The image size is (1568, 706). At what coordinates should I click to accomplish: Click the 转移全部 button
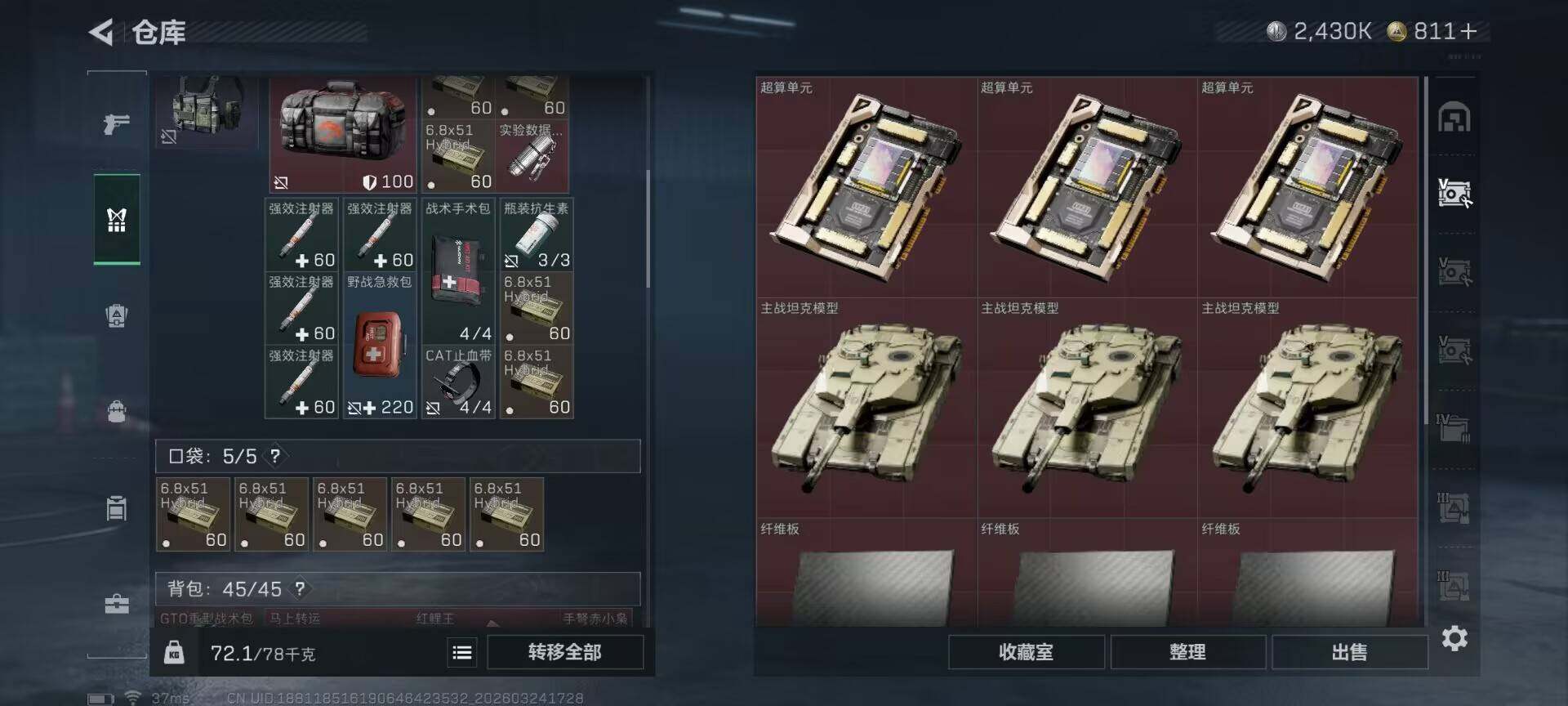click(565, 652)
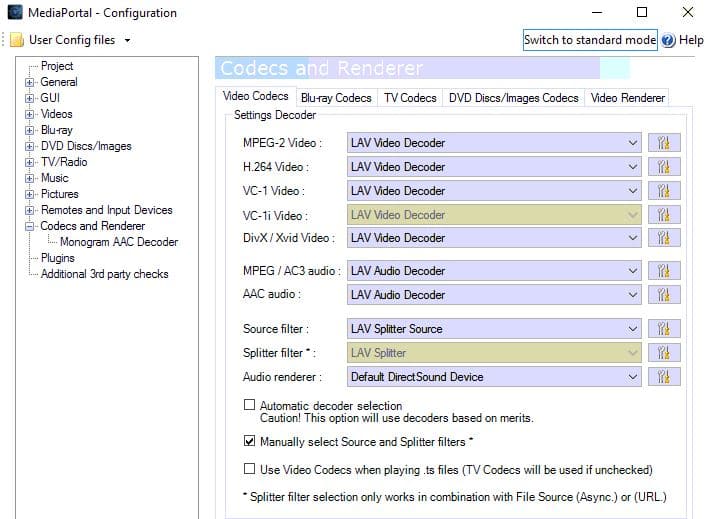Click the blue Help question mark icon
This screenshot has width=709, height=519.
[668, 40]
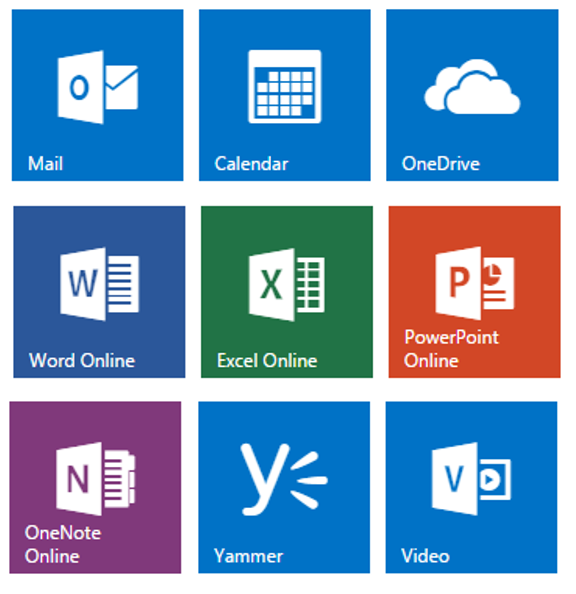
Task: Open the Video 'V' play icon
Action: (471, 478)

**WHAT THE TASK REQUIRES:** Go through the lines above and write each one out verbatim, skipping the pictures.

**SOLUTION TO THIS PROBLEM:**
The image size is (1568, 706). At what coordinates should I click to accomplish: Click the 转移全部 button
click(565, 652)
Click the blue Help question mark icon
This screenshot has width=709, height=519.
[668, 40]
Task: Open the Video 'V' play icon
Action: (471, 478)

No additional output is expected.